Hakobyan Siras, Stepanyan Ani, Nersisyan Lilit, Binder Hans, Arakelyan Arsen
Bioinformatics Group, Institute of Molecular Biology, Armenian National Academy of Sciences, Yerevan, Armenia.
Armenian Bioinformatics Institute (ABI), Yerevan, Armenia.
Front Genet. 2023 Aug 23;14:1264656. doi: 10.3389/fgene.2023.1264656. eCollection 2023.

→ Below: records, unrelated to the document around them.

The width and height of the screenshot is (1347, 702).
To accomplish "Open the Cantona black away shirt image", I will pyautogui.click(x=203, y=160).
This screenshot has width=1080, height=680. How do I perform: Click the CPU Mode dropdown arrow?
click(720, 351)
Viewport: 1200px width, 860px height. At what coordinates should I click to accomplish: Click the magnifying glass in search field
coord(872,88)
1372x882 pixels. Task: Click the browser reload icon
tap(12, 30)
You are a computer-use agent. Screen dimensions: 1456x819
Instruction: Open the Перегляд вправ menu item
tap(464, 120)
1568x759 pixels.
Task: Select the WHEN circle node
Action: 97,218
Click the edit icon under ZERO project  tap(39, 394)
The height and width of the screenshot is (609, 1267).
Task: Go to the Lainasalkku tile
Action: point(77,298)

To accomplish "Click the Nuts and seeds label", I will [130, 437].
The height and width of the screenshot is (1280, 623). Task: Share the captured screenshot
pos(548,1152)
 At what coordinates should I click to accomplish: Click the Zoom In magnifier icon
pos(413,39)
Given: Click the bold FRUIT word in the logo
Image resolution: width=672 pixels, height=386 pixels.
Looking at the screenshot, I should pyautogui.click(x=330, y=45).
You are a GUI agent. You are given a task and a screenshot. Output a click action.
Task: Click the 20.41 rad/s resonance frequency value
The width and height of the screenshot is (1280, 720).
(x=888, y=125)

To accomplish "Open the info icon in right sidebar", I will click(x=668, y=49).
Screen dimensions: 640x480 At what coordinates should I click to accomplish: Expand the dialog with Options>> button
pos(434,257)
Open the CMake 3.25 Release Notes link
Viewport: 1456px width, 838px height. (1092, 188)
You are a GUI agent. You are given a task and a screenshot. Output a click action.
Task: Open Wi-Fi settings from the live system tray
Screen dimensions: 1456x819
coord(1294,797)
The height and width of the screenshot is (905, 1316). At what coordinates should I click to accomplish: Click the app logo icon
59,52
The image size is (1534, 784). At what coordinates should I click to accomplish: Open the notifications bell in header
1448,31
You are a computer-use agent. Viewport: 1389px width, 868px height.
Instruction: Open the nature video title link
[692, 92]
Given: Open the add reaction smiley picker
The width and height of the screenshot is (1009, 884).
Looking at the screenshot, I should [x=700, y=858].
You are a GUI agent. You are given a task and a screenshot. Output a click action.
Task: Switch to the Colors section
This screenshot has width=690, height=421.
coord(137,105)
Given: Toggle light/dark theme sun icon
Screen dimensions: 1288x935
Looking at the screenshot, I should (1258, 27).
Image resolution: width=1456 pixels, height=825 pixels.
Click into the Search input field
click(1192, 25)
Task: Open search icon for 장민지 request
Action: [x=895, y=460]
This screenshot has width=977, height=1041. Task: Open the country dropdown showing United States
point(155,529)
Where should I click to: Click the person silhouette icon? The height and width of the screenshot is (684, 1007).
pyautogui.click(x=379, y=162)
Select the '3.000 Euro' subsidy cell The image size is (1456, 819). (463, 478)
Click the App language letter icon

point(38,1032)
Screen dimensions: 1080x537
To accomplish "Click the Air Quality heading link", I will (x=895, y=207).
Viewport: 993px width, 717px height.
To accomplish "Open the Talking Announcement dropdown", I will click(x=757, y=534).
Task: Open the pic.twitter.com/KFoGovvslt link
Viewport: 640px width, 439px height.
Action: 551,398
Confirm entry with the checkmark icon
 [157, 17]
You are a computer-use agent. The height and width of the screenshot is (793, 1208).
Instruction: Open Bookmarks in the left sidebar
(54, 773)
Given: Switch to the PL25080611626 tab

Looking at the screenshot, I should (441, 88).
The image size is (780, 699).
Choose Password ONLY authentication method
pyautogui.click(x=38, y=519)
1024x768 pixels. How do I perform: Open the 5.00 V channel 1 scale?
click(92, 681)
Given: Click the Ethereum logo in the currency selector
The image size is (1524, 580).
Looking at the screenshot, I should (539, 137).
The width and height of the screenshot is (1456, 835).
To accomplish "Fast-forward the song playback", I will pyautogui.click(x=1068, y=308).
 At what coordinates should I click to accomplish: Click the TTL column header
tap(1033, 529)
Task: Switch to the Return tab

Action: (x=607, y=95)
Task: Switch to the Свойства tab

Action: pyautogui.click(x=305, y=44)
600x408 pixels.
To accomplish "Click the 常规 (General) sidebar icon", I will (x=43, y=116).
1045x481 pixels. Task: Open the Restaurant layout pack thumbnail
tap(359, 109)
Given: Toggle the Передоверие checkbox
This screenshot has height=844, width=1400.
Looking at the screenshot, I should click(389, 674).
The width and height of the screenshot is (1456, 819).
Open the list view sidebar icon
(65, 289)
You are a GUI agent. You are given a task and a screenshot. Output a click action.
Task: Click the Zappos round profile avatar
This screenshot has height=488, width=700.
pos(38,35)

Most high throughput genomic data analysis pipelines currently rely on over-representation or gene set enrichment analysis (ORA/GSEA) approaches for functional analysis. In contrast, topology-based pathway analysis methods, which offer a more biologically informed perspective by incorporating interaction and topology information, have remained underutilized and inaccessible due to various limiting factors. These methods heavily rely on the quality of pathway topologies and often utilize predefined topologies from databases without assessing their correctness. To address these issues and make topology-aware pathway analysis more accessible and flexible, we introduce the PSF (Pathway Signal Flow) toolkit R package. Our toolkit integrates pathway curation and topology-based analysis, providing interactive and command-line tools that facilitate pathway importation, correction, and modification from diverse sources. This enables users to perform topology-based pathway signal flow analysis in both interactive and command-line modes. To showcase the toolkit's usability, we curated 36 KEGG signaling pathways and conducted several use-case studies, comparing our method with ORA and the topology-based signaling pathway impact analysis (SPIA) method. The results demonstrate that the algorithm can effectively identify ORA enriched pathways while providing more detailed branch-level information. Moreover, in contrast to the SPIA method, it offers the advantage of being cut-off free and less susceptible to the variability caused by selection thresholds. By combining pathway curation and topology-based analysis, the PSF toolkit enhances the quality, flexibility, and accessibility of topology-aware pathway analysis. Researchers can now easily import pathways from various sources, correct and modify them as needed, and perform detailed topology-based pathway signal flow analysis. In summary, our PSF toolkit offers an integrated solution that addresses the limitations of current topology-based pathway analysis methods. By providing interactive and command-line tools for pathway curation and topology-based analysis, we empower researchers to conduct comprehensive pathway analyses across a wide range of applications.
目前,大多数高通量基因组数据分析流程在功能分析方面依赖于过度表达分析或基因集富集分析(ORA/GSEA)方法。相比之下,基于拓扑结构的通路分析方法通过整合相互作用和拓扑信息提供了更具生物学依据的视角,但由于各种限制因素,这些方法仍未得到充分利用且难以获取。这些方法严重依赖通路拓扑结构的质量,并且常常使用来自数据库的预定义拓扑结构,而不评估其正确性。为了解决这些问题,使基于拓扑结构的通路分析更易于获取和灵活应用,我们引入了PSF(通路信号流)工具包R包。我们的工具包整合了通路整理和基于拓扑结构的分析,提供交互式和命令行工具,便于从不同来源导入、校正和修改通路。这使得用户能够在交互式和命令行模式下进行基于拓扑结构的通路信号流分析。为了展示该工具包的可用性,我们整理了36条KEGG信号通路,并进行了多个案例研究,将我们的方法与ORA以及基于拓扑结构的信号通路影响分析(SPIA)方法进行比较。结果表明,该算法能够有效地识别ORA富集的通路,同时提供更详细的分支水平信息。此外,与SPIA方法相比,它具有无截止值的优势,并且对选择阈值引起的变异性不太敏感。通过将通路整理和基于拓扑结构的分析相结合,PSF工具包提高了基于拓扑结构的通路分析的质量、灵活性和可及性。研究人员现在可以轻松地从各种来源导入通路,根据需要进行校正和修改,并进行详细的基于拓扑结构的通路信号流分析。总之,我们的PSF工具包提供了一个综合解决方案,解决了当前基于拓扑结构的通路分析方法的局限性。通过提供用于通路整理和基于拓扑结构的分析的交互式和命令行工具,我们使研究人员能够在广泛的应用中进行全面的通路分析。